**EXERCISE AIM:**
As the answer, return precisely the lines from the one containing "Task: Toggle the red flag on BTCUSDT.P" to the final line of the material below, inclusive, and omit every picture.

%%

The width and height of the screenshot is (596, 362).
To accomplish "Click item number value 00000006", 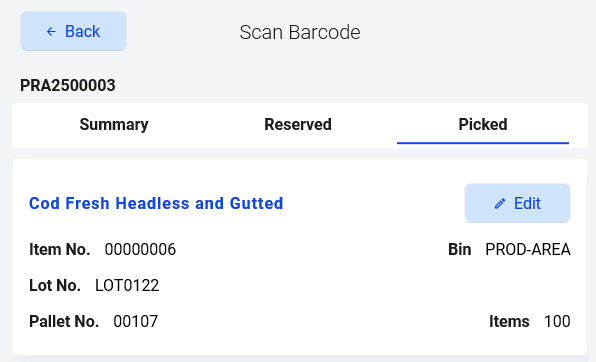I will [140, 250].
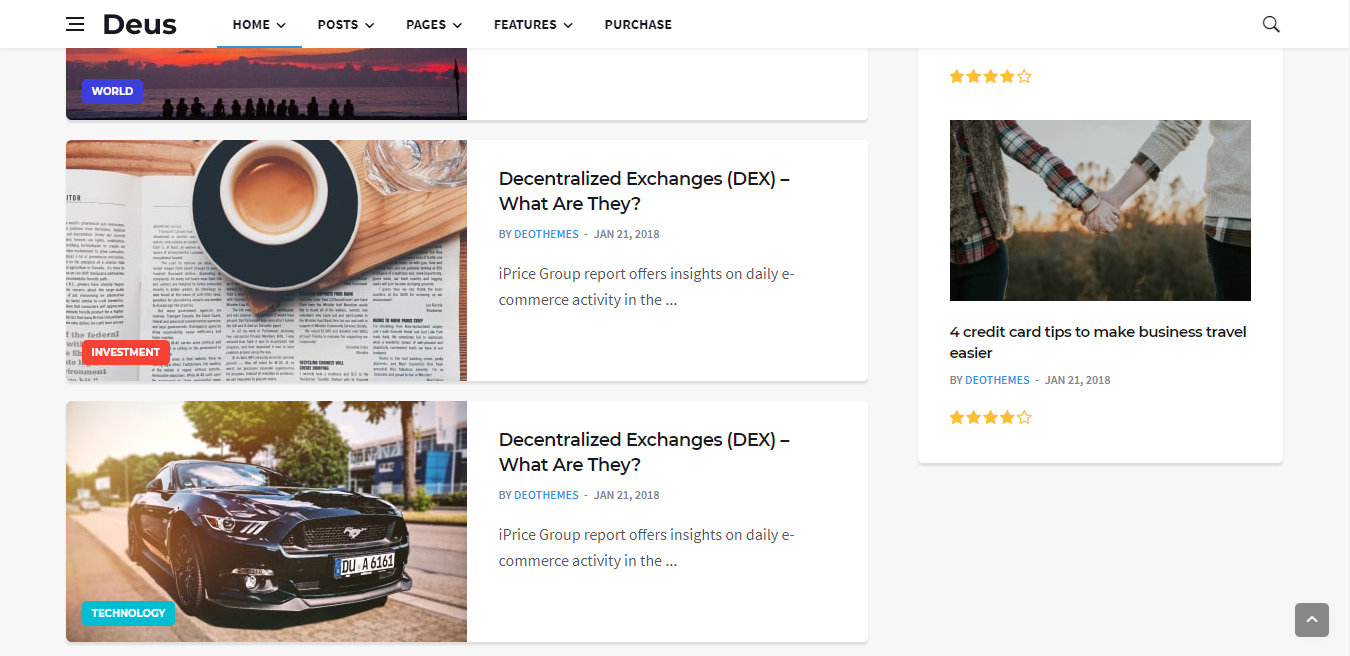The width and height of the screenshot is (1350, 656).
Task: Click the search magnifier icon
Action: pyautogui.click(x=1271, y=24)
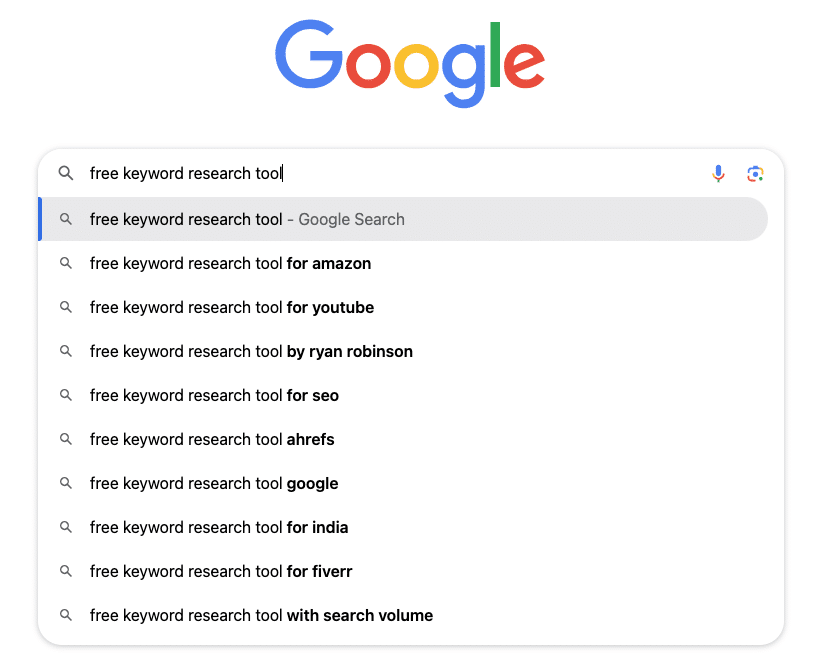The width and height of the screenshot is (813, 660).
Task: Click the magnifier beside the 'for amazon' suggestion
Action: click(x=65, y=263)
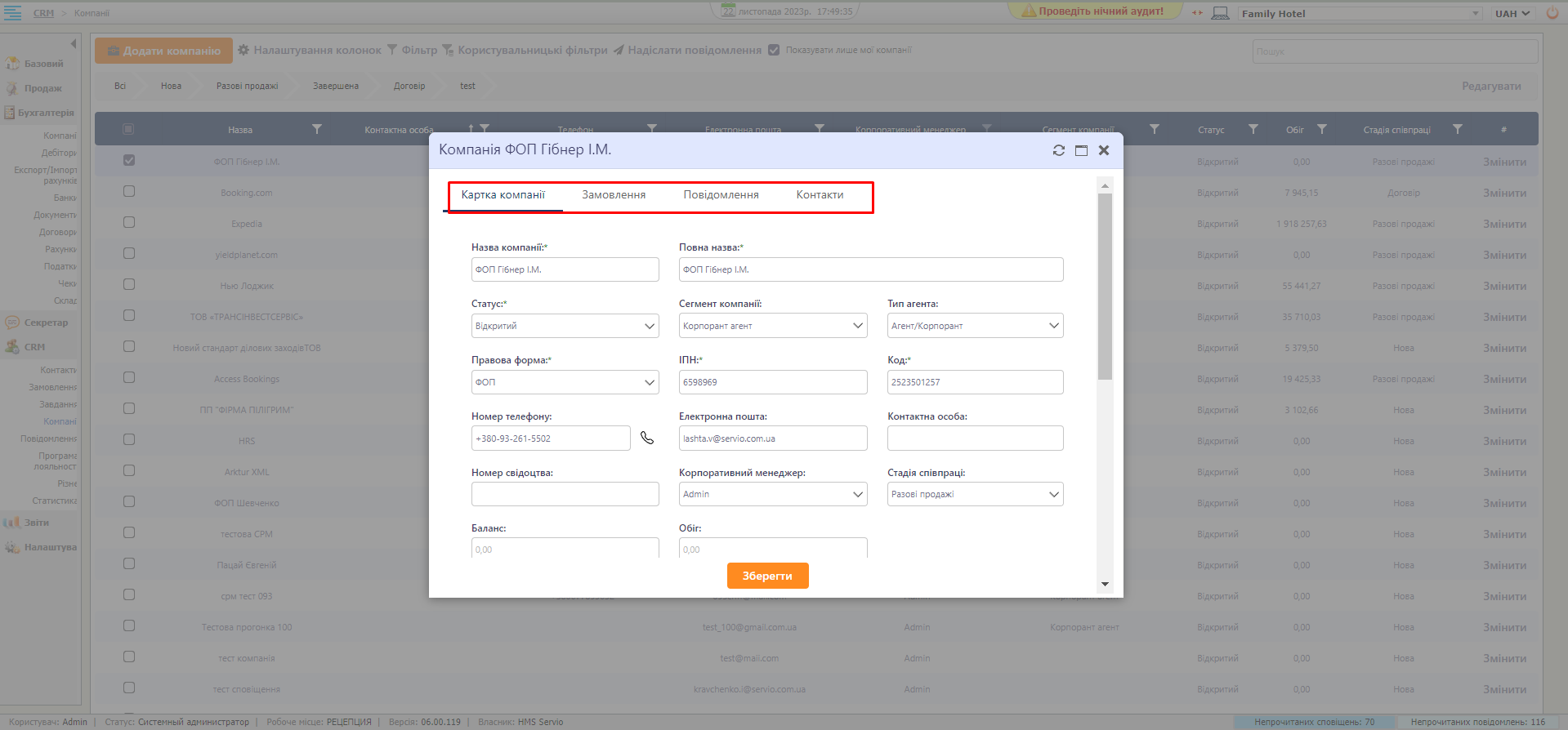Expand the Статус dropdown in the dialog
The height and width of the screenshot is (730, 1568).
click(565, 326)
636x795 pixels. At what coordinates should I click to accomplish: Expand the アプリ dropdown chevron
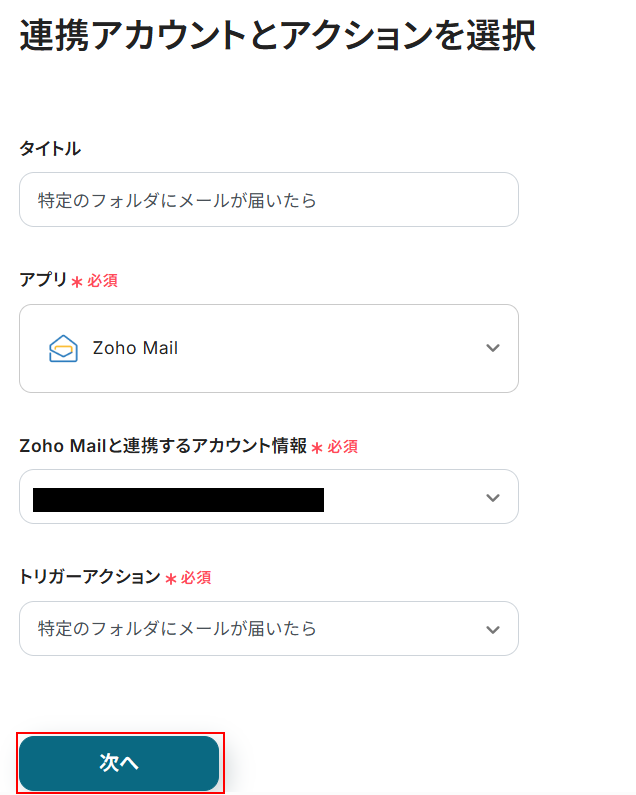[492, 348]
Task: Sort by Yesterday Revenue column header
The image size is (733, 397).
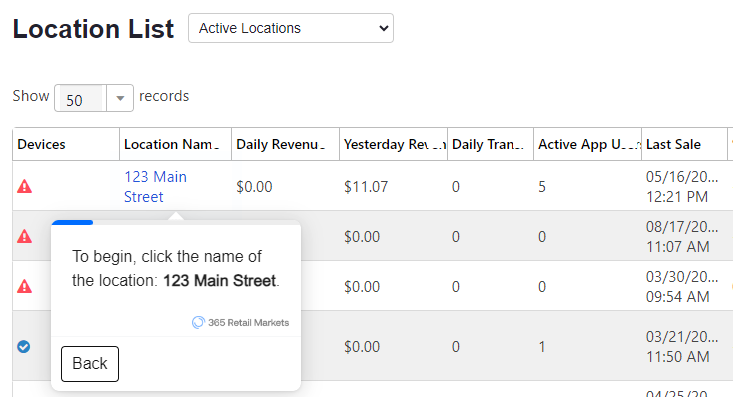Action: tap(394, 144)
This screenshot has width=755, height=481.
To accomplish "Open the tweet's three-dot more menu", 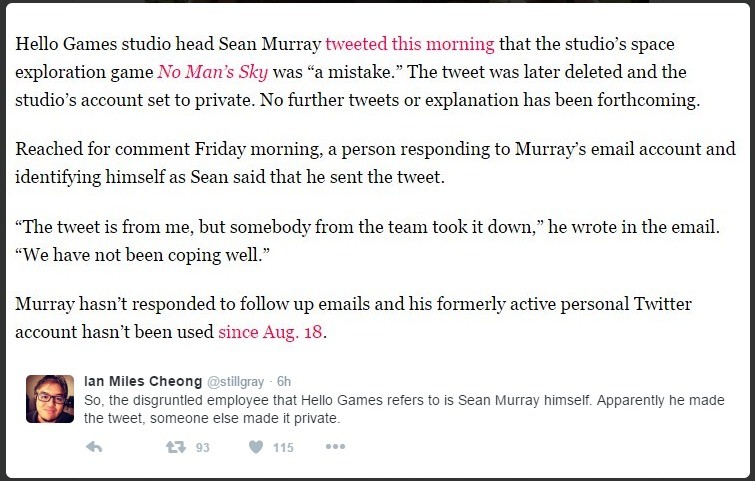I will click(x=335, y=447).
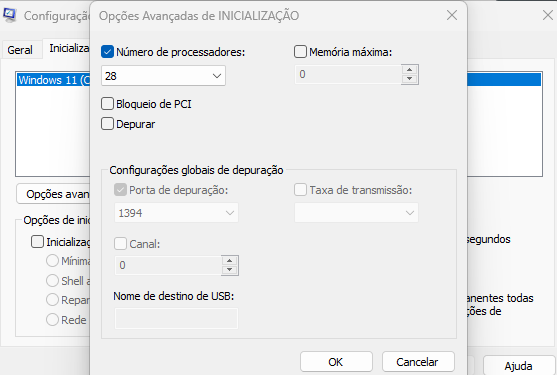This screenshot has height=375, width=557.
Task: Increase Memória máxima with the up arrow
Action: point(410,70)
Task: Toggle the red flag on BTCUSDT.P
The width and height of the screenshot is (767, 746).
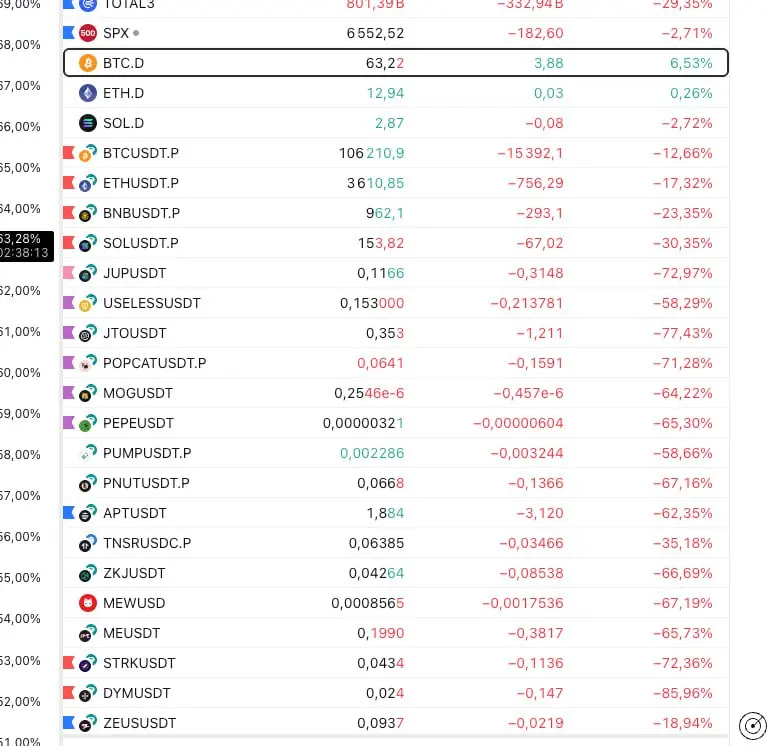Action: pos(69,153)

%%

**ANSWER SPACE:**
Task: Toggle the red flag on BTCUSDT.P
The width and height of the screenshot is (767, 746).
Action: pos(69,153)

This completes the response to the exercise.